Divya Sharma, assistant professor at the Department of Mathematics and Statistics, Faculty of Science at York University, has earned the prestigious 2025 Petro-Canada Emerging Innovator Award, recognizing her research in artificial intelligence (AI) for health care and her vision for building more equitable and inclusive systems.

The Petro-Canada Emerging Innovator Award, a joint initiative between Petro-Canada (now Suncor Energy Inc.) and York University, supports outstanding early-career faculty whose research enriches the academic environment and contributes meaningfully to society. This award celebrates excellence in teaching and research, while fostering further innovation.
Sharma is advancing research on agentic AI – a new generation of AI that goes beyond static prediction to act as a collaborative partner in decision-making. Unlike traditional systems, agentic AI assigns distinct roles to autonomous agents (e.g. physician, ethicist, patient advocate) that reason, deliberate and interact much like real clinical teams. While these systems do not inherently guarantee fairness, Sharma’s work focuses on ensuring they are designed with equity at their core, embedding safeguards so that decisions account for gender, race, language and geography.
“My research focuses on developing multi-agent AI systems that reflect how decisions are actually made in health care, through collaboration, negotiation and ethical reasoning,” says Sharma, who leads the IMPACT-AI Lab at York. “This award gives us the opportunity to build proof-of-concept systems that not only predict outcomes but also explain how and why decisions are made, with fairness at the core.”
Sharma’s team, working in close collaboration with clinicians at the University Health Network in Toronto, is already piloting applications in several high-stakes areas:
- liver transplantation, where agentic AI can simulate committee deliberations and help reduce inequities in access and outcomes;
- mental health research, where multi-agent systems could improve coordination and prioritize equity in access to care; and
- chronic disease research, where agentic AI can streamline complex genomic workflows while preserving oversight and transparency.

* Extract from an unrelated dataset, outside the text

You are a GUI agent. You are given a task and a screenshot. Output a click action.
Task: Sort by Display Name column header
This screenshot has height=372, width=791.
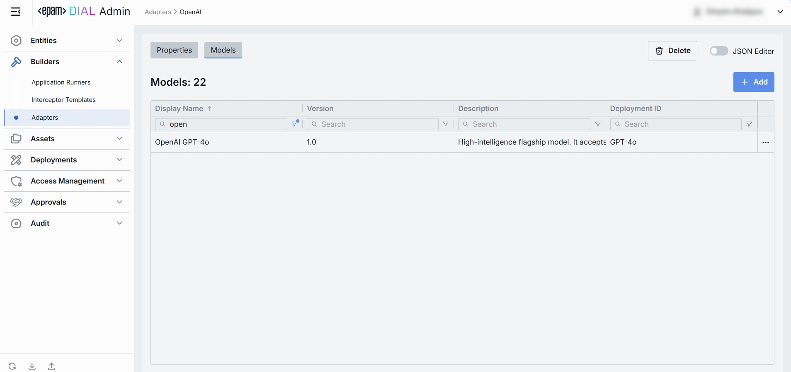(179, 109)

“As agentic AI rapidly gains attention worldwide, much remains to be done to ensure it is developed responsibly,” she adds.
Sharma’s work underscores how diverse perspectives and equity-driven innovation are essential to developing AI systems that serve all communities fairly and responsibly.
Sharma is also a principal/co-principal investigator on three recent federal grants – supported by the Social Sciences and Humanities Research Council of Canada and the Canadian Institutes for Health Research – to advance equity-focused AI in precision oncology and liver transplantation.